[Items excerpted from a collection]
———

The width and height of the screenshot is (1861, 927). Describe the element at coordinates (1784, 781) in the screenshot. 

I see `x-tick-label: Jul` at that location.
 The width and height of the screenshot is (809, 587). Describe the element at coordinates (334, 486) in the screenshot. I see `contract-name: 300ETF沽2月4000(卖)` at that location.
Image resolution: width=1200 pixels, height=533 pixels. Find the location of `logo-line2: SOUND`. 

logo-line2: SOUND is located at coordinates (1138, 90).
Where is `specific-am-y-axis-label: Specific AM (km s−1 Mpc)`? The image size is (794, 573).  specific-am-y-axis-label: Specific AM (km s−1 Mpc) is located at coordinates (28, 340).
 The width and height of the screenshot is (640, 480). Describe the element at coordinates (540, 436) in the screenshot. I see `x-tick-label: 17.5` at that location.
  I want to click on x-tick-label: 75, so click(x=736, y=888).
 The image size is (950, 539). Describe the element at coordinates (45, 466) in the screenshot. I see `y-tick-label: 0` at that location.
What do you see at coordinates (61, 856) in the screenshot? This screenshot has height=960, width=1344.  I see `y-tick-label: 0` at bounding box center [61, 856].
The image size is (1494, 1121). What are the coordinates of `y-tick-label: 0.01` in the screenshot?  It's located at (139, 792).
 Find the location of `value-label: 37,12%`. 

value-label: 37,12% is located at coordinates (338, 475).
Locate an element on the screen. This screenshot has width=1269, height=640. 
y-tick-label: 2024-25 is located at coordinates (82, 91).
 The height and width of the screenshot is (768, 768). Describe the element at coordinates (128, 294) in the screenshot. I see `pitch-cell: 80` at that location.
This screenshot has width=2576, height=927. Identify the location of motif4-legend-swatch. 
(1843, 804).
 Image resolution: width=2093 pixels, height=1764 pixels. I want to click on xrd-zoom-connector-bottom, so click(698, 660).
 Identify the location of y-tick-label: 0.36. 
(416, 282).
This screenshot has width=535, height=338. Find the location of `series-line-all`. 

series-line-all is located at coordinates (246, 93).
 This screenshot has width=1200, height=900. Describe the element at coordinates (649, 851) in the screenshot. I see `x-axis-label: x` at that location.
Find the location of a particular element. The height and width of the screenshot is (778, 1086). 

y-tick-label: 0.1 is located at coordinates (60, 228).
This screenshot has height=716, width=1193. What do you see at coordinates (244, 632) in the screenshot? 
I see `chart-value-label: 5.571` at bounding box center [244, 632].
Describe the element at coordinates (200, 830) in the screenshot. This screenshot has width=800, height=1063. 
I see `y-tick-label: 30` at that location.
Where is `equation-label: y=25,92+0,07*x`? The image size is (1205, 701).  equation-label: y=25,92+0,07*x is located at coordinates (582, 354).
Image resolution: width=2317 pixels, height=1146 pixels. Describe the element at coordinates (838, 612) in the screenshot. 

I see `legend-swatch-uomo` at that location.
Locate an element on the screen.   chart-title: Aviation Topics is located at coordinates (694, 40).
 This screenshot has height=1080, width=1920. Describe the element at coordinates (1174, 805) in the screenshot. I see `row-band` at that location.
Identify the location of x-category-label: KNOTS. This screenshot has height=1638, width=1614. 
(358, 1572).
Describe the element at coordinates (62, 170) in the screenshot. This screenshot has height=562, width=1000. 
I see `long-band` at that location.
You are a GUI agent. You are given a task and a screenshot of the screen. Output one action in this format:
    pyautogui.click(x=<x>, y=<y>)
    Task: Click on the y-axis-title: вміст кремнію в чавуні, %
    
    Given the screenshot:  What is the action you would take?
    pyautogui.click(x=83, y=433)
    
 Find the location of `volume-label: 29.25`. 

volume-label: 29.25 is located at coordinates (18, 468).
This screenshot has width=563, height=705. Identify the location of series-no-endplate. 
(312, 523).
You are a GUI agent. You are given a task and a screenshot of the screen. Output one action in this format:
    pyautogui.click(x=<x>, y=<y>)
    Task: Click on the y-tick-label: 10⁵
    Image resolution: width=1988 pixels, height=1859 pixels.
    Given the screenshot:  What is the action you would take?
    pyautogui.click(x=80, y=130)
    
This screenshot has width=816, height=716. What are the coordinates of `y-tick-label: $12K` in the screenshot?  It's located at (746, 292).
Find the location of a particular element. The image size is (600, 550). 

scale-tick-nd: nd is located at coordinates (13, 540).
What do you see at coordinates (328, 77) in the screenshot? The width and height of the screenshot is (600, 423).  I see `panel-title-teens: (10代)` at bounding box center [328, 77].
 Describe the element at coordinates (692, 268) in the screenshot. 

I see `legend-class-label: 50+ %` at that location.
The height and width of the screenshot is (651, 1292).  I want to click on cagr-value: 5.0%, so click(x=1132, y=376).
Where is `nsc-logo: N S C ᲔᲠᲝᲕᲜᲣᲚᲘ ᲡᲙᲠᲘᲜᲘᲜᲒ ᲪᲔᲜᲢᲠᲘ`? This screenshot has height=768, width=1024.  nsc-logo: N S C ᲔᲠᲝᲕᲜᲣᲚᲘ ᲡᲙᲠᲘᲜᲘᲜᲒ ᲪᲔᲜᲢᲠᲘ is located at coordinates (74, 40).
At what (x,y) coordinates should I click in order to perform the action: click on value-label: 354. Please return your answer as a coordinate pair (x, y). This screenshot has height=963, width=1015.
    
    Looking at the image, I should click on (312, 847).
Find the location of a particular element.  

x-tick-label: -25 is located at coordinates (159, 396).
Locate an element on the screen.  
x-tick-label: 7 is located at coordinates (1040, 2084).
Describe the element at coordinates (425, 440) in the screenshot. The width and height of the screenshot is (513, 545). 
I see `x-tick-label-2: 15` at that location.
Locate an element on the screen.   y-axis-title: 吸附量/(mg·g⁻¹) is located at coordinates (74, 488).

———

WHAT TO WORK ON:
Can you write out these lines again, changing "Identify the location of" to "Find the position of" in every item and leaving everything else as it is?

EXERCISE ANSWER:
The width and height of the screenshot is (1861, 927). Describe the element at coordinates (1784, 781) in the screenshot. 

I see `x-tick-label: Jul` at that location.
 The width and height of the screenshot is (809, 587). Describe the element at coordinates (334, 486) in the screenshot. I see `contract-name: 300ETF沽2月4000(卖)` at that location.
Image resolution: width=1200 pixels, height=533 pixels. Find the location of `logo-line2: SOUND`. 

logo-line2: SOUND is located at coordinates (1138, 90).
Where is `specific-am-y-axis-label: Specific AM (km s−1 Mpc)`? The image size is (794, 573).  specific-am-y-axis-label: Specific AM (km s−1 Mpc) is located at coordinates (28, 340).
 The width and height of the screenshot is (640, 480). Describe the element at coordinates (540, 436) in the screenshot. I see `x-tick-label: 17.5` at that location.
  I want to click on x-tick-label: 75, so click(x=736, y=888).
 The image size is (950, 539). Describe the element at coordinates (45, 466) in the screenshot. I see `y-tick-label: 0` at that location.
What do you see at coordinates (61, 856) in the screenshot? This screenshot has height=960, width=1344.  I see `y-tick-label: 0` at bounding box center [61, 856].
The image size is (1494, 1121). What are the coordinates of `y-tick-label: 0.01` in the screenshot?  It's located at (139, 792).
 Find the location of `value-label: 37,12%`. 

value-label: 37,12% is located at coordinates (338, 475).
Locate an element on the screen. This screenshot has width=1269, height=640. 
y-tick-label: 2024-25 is located at coordinates (82, 91).
 The height and width of the screenshot is (768, 768). Describe the element at coordinates (128, 294) in the screenshot. I see `pitch-cell: 80` at that location.
This screenshot has width=2576, height=927. Find the position of motif4-legend-swatch. 
(1843, 804).
 Image resolution: width=2093 pixels, height=1764 pixels. I want to click on xrd-zoom-connector-bottom, so click(698, 660).
 Find the position of y-tick-label: 0.36. 
(416, 282).
This screenshot has width=535, height=338. Find the location of `series-line-all`. 

series-line-all is located at coordinates (246, 93).
 This screenshot has width=1200, height=900. Describe the element at coordinates (649, 851) in the screenshot. I see `x-axis-label: x` at that location.
Find the location of a particular element. The height and width of the screenshot is (778, 1086). 

y-tick-label: 0.1 is located at coordinates (60, 228).
This screenshot has height=716, width=1193. What do you see at coordinates (244, 632) in the screenshot? 
I see `chart-value-label: 5.571` at bounding box center [244, 632].
Describe the element at coordinates (200, 830) in the screenshot. This screenshot has width=800, height=1063. 
I see `y-tick-label: 30` at that location.
Where is `equation-label: y=25,92+0,07*x`? The image size is (1205, 701).  equation-label: y=25,92+0,07*x is located at coordinates (582, 354).
Image resolution: width=2317 pixels, height=1146 pixels. Describe the element at coordinates (838, 612) in the screenshot. 

I see `legend-swatch-uomo` at that location.
Locate an element on the screen.   chart-title: Aviation Topics is located at coordinates (694, 40).
 This screenshot has height=1080, width=1920. Describe the element at coordinates (1174, 805) in the screenshot. I see `row-band` at that location.
Find the position of x-category-label: KNOTS. This screenshot has height=1638, width=1614. 
(358, 1572).
Describe the element at coordinates (62, 170) in the screenshot. This screenshot has height=562, width=1000. 
I see `long-band` at that location.
You are a GUI agent. You are given a task and a screenshot of the screen. Output one action in this format:
    pyautogui.click(x=<x>, y=<y>)
    Task: Click on the y-axis-title: вміст кремнію в чавуні, %
    
    Given the screenshot:  What is the action you would take?
    pyautogui.click(x=83, y=433)
    
 Find the location of `volume-label: 29.25`. 

volume-label: 29.25 is located at coordinates (18, 468).
This screenshot has width=563, height=705. Find the position of series-no-endplate. 
(312, 523).
You are a GUI agent. You are given a task and a screenshot of the screen. Output one action in this format:
    pyautogui.click(x=<x>, y=<y>)
    Task: Click on the y-tick-label: 10⁵
    Image resolution: width=1988 pixels, height=1859 pixels.
    Given the screenshot:  What is the action you would take?
    pyautogui.click(x=80, y=130)
    
This screenshot has width=816, height=716. What are the coordinates of `y-tick-label: $12K` in the screenshot?  It's located at (746, 292).
Find the location of a particular element. The image size is (600, 550). 

scale-tick-nd: nd is located at coordinates (13, 540).
What do you see at coordinates (328, 77) in the screenshot? The width and height of the screenshot is (600, 423).  I see `panel-title-teens: (10代)` at bounding box center [328, 77].
 Describe the element at coordinates (692, 268) in the screenshot. 

I see `legend-class-label: 50+ %` at that location.
The height and width of the screenshot is (651, 1292).  I want to click on cagr-value: 5.0%, so click(x=1132, y=376).
Where is `nsc-logo: N S C ᲔᲠᲝᲕᲜᲣᲚᲘ ᲡᲙᲠᲘᲜᲘᲜᲒ ᲪᲔᲜᲢᲠᲘ`? This screenshot has height=768, width=1024.  nsc-logo: N S C ᲔᲠᲝᲕᲜᲣᲚᲘ ᲡᲙᲠᲘᲜᲘᲜᲒ ᲪᲔᲜᲢᲠᲘ is located at coordinates (74, 40).
At what (x,y) coordinates should I click in order to perform the action: click on value-label: 354. Please return your answer as a coordinate pair (x, y). This screenshot has height=963, width=1015.
    
    Looking at the image, I should click on (312, 847).
Find the location of a particular element.  

x-tick-label: -25 is located at coordinates (159, 396).
Locate an element on the screen.  
x-tick-label: 7 is located at coordinates (1040, 2084).
Describe the element at coordinates (425, 440) in the screenshot. The width and height of the screenshot is (513, 545). 
I see `x-tick-label-2: 15` at that location.
Locate an element on the screen.   y-axis-title: 吸附量/(mg·g⁻¹) is located at coordinates (74, 488).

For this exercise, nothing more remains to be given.